The generators of H do not form a Gröbner basis in R which is just P with its variables reversed. If we are only trying to solve a system of equations choosing the right permutation of variables might have a significant impact on the performance of our Gröbner basis algorithm:

    sage: t = cputime()
    sage: gb = H.groebner_basis('libsingular:std')
    sage: gb[-1].degree()
    sage: cputime(t) # output random-ish

While in this example it is easy to see which variable permutation is the cheapest one, this is not necessarily the case in general. The GeometricXL algorithm is invariant under any linear change of coordinates and has the following property:

Let D be the degree reached by the XL algorithm to solve a given system of equations under the optimal linear change of coordinates. Then GeometricXL will also solve this system of equations for the degree D, without applying this optimal linear change of coordinates first.

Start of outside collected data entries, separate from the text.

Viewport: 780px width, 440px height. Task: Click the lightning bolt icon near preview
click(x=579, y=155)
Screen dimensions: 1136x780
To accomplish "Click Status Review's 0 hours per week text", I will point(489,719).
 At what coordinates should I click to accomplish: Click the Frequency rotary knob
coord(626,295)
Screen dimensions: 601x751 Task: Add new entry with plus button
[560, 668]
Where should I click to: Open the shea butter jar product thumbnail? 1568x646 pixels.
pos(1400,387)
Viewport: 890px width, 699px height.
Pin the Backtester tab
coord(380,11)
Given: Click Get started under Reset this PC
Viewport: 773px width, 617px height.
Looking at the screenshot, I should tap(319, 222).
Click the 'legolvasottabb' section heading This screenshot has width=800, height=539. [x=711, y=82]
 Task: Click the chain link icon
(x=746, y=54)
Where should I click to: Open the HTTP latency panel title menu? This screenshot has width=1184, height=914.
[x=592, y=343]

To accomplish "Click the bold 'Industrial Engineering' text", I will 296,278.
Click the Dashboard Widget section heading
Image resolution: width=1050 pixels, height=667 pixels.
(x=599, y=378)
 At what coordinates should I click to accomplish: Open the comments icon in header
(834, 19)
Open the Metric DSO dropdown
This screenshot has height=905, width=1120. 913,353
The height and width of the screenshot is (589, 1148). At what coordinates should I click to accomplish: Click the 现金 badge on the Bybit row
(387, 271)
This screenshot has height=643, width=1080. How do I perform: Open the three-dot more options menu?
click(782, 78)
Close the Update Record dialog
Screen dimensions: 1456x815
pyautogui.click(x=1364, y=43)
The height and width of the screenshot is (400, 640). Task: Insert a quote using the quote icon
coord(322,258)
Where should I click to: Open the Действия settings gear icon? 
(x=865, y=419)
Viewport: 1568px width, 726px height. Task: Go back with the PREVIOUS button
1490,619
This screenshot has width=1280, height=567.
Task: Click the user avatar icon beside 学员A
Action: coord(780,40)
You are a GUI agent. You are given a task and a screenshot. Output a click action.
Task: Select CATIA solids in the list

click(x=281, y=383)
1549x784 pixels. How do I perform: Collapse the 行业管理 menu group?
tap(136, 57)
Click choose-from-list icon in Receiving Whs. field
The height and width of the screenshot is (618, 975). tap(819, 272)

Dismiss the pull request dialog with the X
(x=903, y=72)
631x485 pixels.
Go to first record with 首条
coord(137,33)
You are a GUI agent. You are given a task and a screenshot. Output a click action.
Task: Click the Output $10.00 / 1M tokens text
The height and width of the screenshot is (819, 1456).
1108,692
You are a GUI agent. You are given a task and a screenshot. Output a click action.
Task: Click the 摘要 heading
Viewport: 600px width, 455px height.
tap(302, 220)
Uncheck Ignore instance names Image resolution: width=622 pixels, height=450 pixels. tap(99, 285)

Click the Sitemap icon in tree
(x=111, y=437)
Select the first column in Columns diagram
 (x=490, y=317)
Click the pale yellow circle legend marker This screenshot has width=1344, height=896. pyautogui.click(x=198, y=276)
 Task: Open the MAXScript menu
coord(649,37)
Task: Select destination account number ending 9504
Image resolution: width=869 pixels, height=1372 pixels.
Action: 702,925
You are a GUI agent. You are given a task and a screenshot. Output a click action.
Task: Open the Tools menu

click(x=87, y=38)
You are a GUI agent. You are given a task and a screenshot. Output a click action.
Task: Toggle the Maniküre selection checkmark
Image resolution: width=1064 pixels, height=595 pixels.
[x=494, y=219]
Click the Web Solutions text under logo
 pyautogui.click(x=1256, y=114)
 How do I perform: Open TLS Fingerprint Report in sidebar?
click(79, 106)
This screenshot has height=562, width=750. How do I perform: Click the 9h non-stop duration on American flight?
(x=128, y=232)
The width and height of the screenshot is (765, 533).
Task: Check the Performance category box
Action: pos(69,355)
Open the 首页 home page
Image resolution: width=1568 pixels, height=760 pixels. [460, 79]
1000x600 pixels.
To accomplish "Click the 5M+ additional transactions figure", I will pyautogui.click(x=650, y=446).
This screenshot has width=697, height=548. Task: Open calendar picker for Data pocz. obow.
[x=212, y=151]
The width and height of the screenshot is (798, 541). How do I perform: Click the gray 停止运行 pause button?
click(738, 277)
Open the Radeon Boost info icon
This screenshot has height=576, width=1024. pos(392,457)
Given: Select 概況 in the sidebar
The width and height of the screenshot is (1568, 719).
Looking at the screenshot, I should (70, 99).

The above behaviour holds under two assumptions:

  • the characteristic of the base field K is bigger than D and
  • the system of equations has one over “very few” solution.

To demonstrate this behaviour, consider the synthetic benchmark available here which is a Gröbner basis under a linear change of coordinates:


    sage: e,h = random_example(n=6)

e is the original easy system while h is the “rotated” system

    sage: e.basis_is_groebner()

    sage: max([f.total_degree() for f in e.gens()])

    sage: h.basis_is_groebner()

    sage: max([f.total_degree() for f in h.gens()])

GeometricXL recovers linear factors and thus candidates for common roots at D=2:

    sage: hH = h.homogenize()
    sage: f = GeometricXL(hH, D=2); f.factor(False)
    0.0...s -- 1. D: 2
    * (-1056*x5 - 2964*x4 - 177*x3 + 6206*x2 + 376*x1 + 6257*x0 + h)
    * (2957*x5 - 792*x4 - 4323*x3 - 14408*x2 - 2750*x1 - 8823*x0 + h)

While any Gröbner basis algorithm would have to reach at least degree 64:

    sage: gb = h.groebner_basis('libsingular:slimgb')
    sage: gb[-1].degree()

While my toy implementation is neither robust not efficient, the following table (using the same synthetic benchmark as above) should give some indication that for some problems GeometricXL is a good choice:

Synthetic Benchmark for GeometricXL Algorithm over GF(32003)
n GeometricXL degree GeometricXL time in seconds Singular 3-0-4 time in seconds Magma 2.14 time in seconds Gröbner basis degree
2 2 0.01 0.00 0.00 4
3 2 0.07 0.00 0.00 8
4 2 0.18 0.00 0.00 16
5 2 0.37 0.02 0.01 32
6 2 0.73 0.12 0.04 64
7 2 1.36 0.94 0.09 128
8 2 2.35 9.59 0.56 256
9 2 4.24 117.43 3.79 512
10 2 7.34 28.68 1024
11 2 12.08 205.05 2048
12 2 20.03
13 2 35.53
14 2 53.98
15 2 88.36
16 2 143.16

While the benchmark is synthetical and unrealistic, there are a few problems in multivariate quadratic public key cryptography which might be tackled using an idea similar to the GeometricXL algorithm. Also, note that constructing a GeometricMatrixF5 algorithm is straight forward by replacing the first step of the algorithm.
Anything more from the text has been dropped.